Transcribe the entire listing exactly as it appears.

>>>>>

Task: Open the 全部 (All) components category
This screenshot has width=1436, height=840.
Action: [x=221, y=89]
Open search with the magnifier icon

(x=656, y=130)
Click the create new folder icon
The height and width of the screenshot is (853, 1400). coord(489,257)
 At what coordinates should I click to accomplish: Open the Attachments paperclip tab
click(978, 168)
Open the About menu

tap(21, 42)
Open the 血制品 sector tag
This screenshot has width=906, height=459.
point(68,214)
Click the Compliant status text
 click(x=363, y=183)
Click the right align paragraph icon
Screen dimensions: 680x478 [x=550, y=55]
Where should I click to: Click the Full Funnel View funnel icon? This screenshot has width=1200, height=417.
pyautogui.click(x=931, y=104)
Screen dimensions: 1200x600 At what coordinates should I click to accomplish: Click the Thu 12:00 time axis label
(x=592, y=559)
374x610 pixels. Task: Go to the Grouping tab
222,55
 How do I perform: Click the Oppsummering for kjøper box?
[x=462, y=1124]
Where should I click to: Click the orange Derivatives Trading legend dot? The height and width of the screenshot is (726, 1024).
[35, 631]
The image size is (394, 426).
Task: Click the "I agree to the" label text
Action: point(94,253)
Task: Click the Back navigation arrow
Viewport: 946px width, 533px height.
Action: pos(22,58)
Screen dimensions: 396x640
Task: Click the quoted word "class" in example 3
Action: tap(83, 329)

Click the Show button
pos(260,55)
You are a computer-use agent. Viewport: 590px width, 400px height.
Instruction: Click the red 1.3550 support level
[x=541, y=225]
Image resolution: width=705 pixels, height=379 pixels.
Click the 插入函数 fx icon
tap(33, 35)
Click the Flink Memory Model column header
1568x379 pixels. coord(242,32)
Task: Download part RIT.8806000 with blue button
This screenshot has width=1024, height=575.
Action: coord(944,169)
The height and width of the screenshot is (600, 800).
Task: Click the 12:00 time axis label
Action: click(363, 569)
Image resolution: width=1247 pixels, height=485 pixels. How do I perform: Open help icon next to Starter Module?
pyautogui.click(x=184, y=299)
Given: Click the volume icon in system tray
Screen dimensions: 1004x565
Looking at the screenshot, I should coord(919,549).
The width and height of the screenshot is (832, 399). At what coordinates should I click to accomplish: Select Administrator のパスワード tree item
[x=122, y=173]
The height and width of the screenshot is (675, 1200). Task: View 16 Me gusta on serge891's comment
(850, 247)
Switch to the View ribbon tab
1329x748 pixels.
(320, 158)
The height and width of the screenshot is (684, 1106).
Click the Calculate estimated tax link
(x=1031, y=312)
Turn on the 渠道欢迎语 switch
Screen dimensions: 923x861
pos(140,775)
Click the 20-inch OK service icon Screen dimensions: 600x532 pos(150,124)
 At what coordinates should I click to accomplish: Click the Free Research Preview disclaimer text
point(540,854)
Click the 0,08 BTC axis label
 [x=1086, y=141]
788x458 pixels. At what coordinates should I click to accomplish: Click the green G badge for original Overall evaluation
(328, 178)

<<<<<

• [Answer space]:
Task: Open the 全部 (All) components category
This screenshot has width=1436, height=840.
Action: [x=221, y=89]
Open search with the magnifier icon

(x=656, y=130)
Click the create new folder icon
The height and width of the screenshot is (853, 1400). coord(489,257)
 At what coordinates should I click to accomplish: Open the Attachments paperclip tab
click(978, 168)
Open the About menu

tap(21, 42)
Open the 血制品 sector tag
This screenshot has width=906, height=459.
point(68,214)
Click the Compliant status text
 click(x=363, y=183)
Click the right align paragraph icon
Screen dimensions: 680x478 [x=550, y=55]
Where should I click to: Click the Full Funnel View funnel icon? This screenshot has width=1200, height=417.
pyautogui.click(x=931, y=104)
Screen dimensions: 1200x600 At what coordinates should I click to accomplish: Click the Thu 12:00 time axis label
(x=592, y=559)
374x610 pixels. Task: Go to the Grouping tab
222,55
 How do I perform: Click the Oppsummering for kjøper box?
[x=462, y=1124]
Where should I click to: Click the orange Derivatives Trading legend dot? The height and width of the screenshot is (726, 1024).
[35, 631]
The image size is (394, 426).
Task: Click the "I agree to the" label text
Action: point(94,253)
Task: Click the Back navigation arrow
Viewport: 946px width, 533px height.
Action: pos(22,58)
Screen dimensions: 396x640
Task: Click the quoted word "class" in example 3
Action: tap(83, 329)

Click the Show button
pos(260,55)
You are a computer-use agent. Viewport: 590px width, 400px height.
Instruction: Click the red 1.3550 support level
[x=541, y=225]
Image resolution: width=705 pixels, height=379 pixels.
Click the 插入函数 fx icon
tap(33, 35)
Click the Flink Memory Model column header
1568x379 pixels. coord(242,32)
Task: Download part RIT.8806000 with blue button
This screenshot has width=1024, height=575.
Action: coord(944,169)
The height and width of the screenshot is (600, 800).
Task: Click the 12:00 time axis label
Action: click(363, 569)
Image resolution: width=1247 pixels, height=485 pixels. How do I perform: Open help icon next to Starter Module?
pyautogui.click(x=184, y=299)
Given: Click the volume icon in system tray
Screen dimensions: 1004x565
Looking at the screenshot, I should coord(919,549).
The width and height of the screenshot is (832, 399). At what coordinates should I click to accomplish: Select Administrator のパスワード tree item
[x=122, y=173]
The height and width of the screenshot is (675, 1200). Task: View 16 Me gusta on serge891's comment
(850, 247)
Switch to the View ribbon tab
1329x748 pixels.
(320, 158)
The height and width of the screenshot is (684, 1106).
Click the Calculate estimated tax link
(x=1031, y=312)
Turn on the 渠道欢迎语 switch
Screen dimensions: 923x861
pos(140,775)
Click the 20-inch OK service icon Screen dimensions: 600x532 pos(150,124)
 At what coordinates should I click to accomplish: Click the Free Research Preview disclaimer text
point(540,854)
Click the 0,08 BTC axis label
 [x=1086, y=141]
788x458 pixels. At what coordinates should I click to accomplish: Click the green G badge for original Overall evaluation
(328, 178)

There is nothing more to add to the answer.